_BRIEF_
Find all lines in the records that include the word "computer", and copy them out.

_LISTED RECORDS_
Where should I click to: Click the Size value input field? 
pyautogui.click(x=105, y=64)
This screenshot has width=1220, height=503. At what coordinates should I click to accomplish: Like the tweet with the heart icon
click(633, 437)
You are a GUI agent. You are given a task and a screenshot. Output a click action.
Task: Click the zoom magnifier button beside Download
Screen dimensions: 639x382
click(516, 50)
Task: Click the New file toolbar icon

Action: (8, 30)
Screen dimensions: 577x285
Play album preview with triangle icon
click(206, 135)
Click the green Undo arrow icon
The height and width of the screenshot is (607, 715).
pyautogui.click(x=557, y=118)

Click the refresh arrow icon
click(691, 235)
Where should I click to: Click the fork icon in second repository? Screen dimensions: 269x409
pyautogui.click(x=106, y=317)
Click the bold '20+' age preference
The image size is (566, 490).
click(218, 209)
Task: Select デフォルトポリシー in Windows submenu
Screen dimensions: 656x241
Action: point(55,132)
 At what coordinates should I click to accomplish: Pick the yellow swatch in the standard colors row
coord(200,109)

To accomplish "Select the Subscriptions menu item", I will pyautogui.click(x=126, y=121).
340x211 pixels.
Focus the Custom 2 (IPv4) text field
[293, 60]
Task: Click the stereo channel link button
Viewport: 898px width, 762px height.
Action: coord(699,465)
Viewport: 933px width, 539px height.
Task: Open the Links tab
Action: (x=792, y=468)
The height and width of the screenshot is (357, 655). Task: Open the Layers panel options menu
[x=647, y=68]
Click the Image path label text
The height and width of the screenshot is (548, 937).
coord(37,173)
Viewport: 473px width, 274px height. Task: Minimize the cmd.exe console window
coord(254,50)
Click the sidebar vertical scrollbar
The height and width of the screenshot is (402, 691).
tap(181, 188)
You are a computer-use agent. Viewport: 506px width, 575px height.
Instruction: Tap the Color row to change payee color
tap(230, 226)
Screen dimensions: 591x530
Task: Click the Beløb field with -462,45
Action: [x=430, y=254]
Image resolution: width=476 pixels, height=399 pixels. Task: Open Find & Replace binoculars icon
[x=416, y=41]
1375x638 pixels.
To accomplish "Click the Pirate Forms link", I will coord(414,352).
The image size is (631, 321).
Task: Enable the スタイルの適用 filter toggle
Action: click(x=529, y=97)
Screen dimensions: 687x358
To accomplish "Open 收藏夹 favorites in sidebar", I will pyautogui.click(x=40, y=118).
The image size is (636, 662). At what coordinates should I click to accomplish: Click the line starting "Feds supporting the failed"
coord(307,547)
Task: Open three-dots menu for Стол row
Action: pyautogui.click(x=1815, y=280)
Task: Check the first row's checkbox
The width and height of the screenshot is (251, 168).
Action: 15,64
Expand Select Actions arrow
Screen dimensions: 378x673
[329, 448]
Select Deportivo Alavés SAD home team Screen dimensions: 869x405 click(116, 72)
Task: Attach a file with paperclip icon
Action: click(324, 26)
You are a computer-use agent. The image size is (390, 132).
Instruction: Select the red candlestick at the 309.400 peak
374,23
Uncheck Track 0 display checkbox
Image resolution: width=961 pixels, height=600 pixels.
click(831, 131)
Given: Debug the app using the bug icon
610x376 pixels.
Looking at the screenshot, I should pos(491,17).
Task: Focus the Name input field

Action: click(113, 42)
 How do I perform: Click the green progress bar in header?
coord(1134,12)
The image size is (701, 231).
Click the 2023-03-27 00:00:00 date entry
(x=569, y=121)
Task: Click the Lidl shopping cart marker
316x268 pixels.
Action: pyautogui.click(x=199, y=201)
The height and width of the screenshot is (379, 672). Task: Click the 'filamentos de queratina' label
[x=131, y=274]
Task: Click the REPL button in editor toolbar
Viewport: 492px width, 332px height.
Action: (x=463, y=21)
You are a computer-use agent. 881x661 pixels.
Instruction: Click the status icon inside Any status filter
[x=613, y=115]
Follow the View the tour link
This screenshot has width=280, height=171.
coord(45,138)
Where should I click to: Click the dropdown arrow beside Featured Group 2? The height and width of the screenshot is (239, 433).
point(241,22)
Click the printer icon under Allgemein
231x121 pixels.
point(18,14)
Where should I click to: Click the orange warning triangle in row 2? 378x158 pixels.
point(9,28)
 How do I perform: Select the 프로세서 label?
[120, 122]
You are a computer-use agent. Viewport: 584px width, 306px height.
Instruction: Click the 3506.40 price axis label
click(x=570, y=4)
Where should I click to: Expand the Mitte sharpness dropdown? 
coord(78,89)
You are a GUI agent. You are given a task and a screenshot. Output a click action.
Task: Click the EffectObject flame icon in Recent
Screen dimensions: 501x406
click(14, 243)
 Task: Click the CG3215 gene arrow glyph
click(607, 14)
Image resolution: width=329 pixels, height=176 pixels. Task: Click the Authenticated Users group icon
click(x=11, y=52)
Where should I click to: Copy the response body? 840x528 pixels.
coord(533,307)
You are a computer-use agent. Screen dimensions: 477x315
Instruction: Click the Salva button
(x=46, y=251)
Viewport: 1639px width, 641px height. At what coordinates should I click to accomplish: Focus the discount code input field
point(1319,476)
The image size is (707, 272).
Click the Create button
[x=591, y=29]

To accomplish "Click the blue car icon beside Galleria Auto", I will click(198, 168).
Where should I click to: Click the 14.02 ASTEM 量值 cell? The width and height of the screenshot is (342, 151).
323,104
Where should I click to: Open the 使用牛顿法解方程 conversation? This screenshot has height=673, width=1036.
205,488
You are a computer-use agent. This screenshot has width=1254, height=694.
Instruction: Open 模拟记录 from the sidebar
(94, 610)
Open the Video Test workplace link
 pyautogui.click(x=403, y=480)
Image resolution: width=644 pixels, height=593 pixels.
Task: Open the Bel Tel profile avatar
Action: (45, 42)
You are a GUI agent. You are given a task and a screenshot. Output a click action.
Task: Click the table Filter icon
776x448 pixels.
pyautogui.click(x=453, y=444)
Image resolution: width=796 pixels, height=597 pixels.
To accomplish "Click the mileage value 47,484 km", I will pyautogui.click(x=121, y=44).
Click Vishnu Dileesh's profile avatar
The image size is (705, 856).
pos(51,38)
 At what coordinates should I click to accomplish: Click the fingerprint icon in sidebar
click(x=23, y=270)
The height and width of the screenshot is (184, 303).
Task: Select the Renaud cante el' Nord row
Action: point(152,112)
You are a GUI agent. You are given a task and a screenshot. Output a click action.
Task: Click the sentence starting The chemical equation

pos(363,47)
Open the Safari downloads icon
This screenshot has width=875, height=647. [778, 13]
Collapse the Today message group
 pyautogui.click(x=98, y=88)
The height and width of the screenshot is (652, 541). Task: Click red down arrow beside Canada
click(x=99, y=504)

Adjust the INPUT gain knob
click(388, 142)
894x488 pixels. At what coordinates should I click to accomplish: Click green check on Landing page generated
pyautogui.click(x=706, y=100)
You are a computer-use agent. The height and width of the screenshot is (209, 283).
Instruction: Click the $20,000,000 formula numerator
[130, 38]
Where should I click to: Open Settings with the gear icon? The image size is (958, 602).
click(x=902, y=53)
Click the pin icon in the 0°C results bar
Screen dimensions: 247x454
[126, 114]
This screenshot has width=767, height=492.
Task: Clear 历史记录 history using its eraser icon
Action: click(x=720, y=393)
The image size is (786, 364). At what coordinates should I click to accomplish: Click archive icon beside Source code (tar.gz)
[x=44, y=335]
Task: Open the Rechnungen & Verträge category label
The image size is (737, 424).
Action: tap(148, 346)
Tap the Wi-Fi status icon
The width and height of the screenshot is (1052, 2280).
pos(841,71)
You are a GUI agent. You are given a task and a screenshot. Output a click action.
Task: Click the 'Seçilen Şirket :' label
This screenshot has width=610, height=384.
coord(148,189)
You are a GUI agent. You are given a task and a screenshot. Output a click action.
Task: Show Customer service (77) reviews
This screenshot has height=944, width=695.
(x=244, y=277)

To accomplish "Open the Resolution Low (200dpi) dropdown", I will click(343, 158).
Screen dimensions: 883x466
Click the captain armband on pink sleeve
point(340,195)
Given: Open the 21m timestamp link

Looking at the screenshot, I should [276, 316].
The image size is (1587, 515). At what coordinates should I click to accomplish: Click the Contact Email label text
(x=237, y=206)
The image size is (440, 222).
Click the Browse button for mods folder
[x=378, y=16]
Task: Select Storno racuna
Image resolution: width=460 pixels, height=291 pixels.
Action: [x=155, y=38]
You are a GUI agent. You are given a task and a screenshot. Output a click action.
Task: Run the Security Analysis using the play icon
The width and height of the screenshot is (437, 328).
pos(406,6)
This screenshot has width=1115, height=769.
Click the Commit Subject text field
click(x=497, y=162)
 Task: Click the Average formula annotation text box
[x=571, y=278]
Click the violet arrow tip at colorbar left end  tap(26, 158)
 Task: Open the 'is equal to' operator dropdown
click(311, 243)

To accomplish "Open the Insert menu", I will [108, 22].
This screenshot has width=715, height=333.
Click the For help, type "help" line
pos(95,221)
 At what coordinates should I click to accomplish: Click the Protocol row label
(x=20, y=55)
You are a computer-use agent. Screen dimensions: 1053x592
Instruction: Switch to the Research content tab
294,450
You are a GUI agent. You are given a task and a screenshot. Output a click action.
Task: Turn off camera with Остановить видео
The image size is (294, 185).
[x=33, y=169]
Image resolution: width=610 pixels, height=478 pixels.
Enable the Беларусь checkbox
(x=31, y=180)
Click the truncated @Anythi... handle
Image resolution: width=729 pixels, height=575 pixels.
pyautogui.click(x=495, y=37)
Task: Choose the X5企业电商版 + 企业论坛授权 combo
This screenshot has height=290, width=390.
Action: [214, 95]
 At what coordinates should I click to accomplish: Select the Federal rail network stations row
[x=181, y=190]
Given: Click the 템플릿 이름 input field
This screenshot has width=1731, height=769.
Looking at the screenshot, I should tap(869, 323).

_RESULT OF THE EXERCISE_
You are a computer-use agent. Viewport: 506px width, 575px height.
You are a computer-use agent. The image size is (390, 132).
You are a computer-use agent. 881x661 pixels.
You are a computer-use agent. Viewport: 584px width, 306px height.
You are a computer-use agent. Screen dimensions: 477x315
You are a computer-use agent. This screenshot has width=1254, height=694.
You are a computer-use agent. The height and width of the screenshot is (209, 283).
You are a computer-use agent. Screen dimensions: 1053x592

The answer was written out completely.